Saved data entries
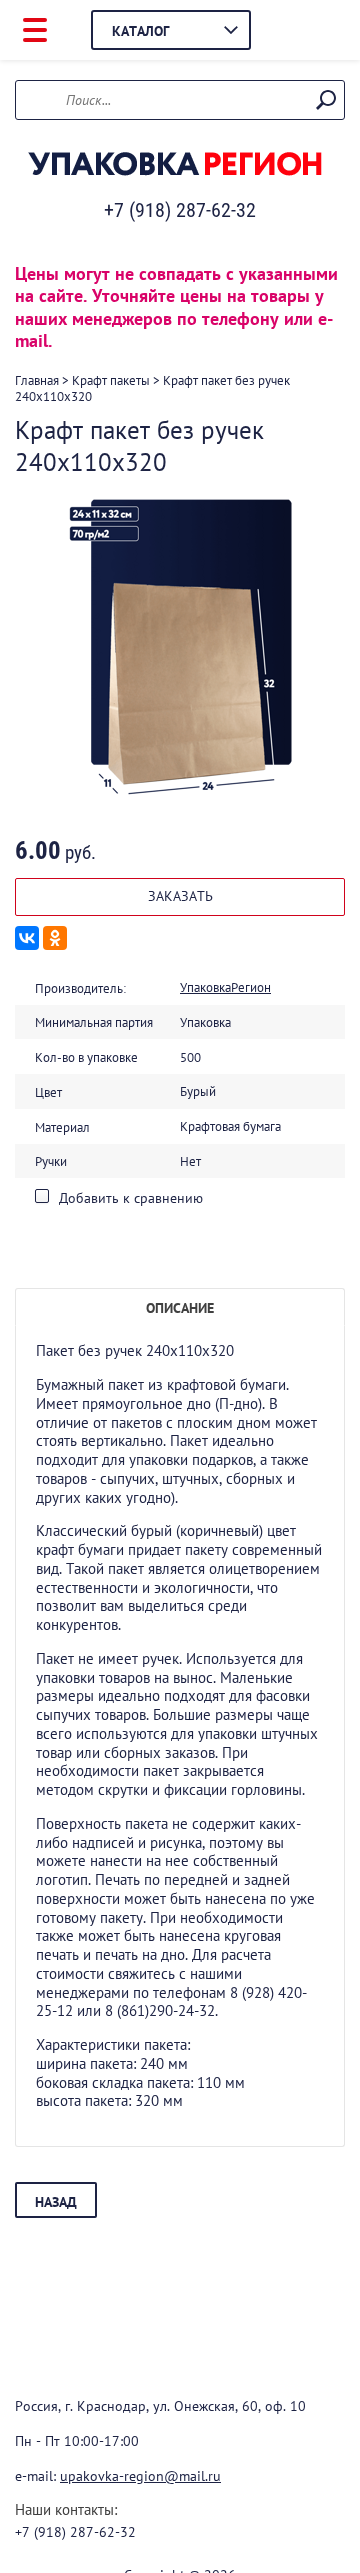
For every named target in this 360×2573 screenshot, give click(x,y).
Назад (56, 2202)
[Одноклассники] (55, 938)
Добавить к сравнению (129, 1198)
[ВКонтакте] (27, 938)
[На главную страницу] (175, 165)
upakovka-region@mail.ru (140, 2476)
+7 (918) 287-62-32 (180, 210)
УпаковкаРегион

■ **WHAT THE EXERCISE ASKS**
Output the records above exactly; leave out the pictures.

■ **RESULT OF THIS EXERCISE**
For every named target in this 360×2573 screenshot, give click(x,y).
Назад (56, 2202)
[Одноклассники] (55, 938)
Добавить к сравнению (129, 1198)
[ВКонтакте] (27, 938)
[На главную страницу] (175, 165)
upakovka-region@mail.ru (140, 2476)
+7 (918) 287-62-32 (180, 210)
УпаковкаРегион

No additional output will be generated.